» **SOURCE EXTRACT**
--- START ---
They also note that during the time of the respondents trust fund mismanagement,
he suffered from a gambling addiction and used client funds to cover gambling
debts. They state further that the respondent acknowledged his addiction, is receiving
counseling for it, participates in Gambling Anonymous, and is in recovery.
The respondents misuse of client funds is remarkably similar to that of the
respondent in Matter of Towell, 699 N.E.2d 1138 (Ind. 1998). There, a
lawyer, after receiving a workers compensation settlement on behalf of a client, deposited
the proceeds into his client trust account, only to later use significant portions
of the funds for the benefit of unrelated third parties. We
noted that the lawyer purposely used funds belonging to one client to pay
the obligations of another out of his pooled client trust account in the
apparent good faith belief that other client funds would soon arrive to cover
the expenditures. We noted further that
[The Court is] not persuaded that the respondent's actions were totally inadvertent or
unwitting; however, we are convinced that he did not intend to deprive his
worker's compensation client of the value or use of his funds sufficient to
find theft of the funds. What he did was intentionally and without
authorization use one client's funds for the benefit of others, intending all along
to replace the money "very shortly" when the expected "replacement" funds became available.
--- END ---
» **GOAL OF THE EXERCISE**
Return, word for word, the passage of the court opinion above that begins with the words "They also note" and ends with the words "is in recovery.".

» **ENTRIES PROVIDED**
--- START ---
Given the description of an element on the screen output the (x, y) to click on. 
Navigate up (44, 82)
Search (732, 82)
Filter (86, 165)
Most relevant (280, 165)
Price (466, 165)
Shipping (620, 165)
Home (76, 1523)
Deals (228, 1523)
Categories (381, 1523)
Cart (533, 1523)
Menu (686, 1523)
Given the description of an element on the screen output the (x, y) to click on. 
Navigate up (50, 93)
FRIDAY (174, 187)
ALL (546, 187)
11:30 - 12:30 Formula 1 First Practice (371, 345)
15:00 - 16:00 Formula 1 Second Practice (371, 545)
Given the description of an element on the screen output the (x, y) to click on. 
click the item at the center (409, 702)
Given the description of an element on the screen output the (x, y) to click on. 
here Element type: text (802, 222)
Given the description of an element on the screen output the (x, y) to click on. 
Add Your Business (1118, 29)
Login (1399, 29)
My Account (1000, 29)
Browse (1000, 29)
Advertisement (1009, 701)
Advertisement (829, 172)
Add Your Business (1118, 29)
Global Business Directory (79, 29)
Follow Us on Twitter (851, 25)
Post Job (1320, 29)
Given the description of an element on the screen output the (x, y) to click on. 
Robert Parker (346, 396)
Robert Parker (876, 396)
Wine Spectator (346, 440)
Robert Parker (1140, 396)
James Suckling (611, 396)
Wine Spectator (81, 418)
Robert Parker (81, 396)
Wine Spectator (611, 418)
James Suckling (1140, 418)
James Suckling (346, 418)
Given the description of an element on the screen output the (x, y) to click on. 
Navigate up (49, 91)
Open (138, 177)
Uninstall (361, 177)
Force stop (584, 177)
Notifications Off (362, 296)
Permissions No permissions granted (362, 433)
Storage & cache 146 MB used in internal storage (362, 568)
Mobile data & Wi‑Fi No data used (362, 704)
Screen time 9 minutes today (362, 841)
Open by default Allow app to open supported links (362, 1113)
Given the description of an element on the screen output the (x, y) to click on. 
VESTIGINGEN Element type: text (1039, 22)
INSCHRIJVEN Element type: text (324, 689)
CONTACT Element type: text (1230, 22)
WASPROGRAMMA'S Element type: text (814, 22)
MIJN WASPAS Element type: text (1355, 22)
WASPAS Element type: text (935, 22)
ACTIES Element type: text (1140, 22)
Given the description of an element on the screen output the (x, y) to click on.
--- END ---
» **ANSWER BELOW**
They also note that during the time of the respondents trust fund mismanagement,
he suffered from a gambling addiction and used client funds to cover gambling
debts. They state further that the respondent acknowledged his addiction, is receiving
counseling for it, participates in Gambling Anonymous, and is in recovery.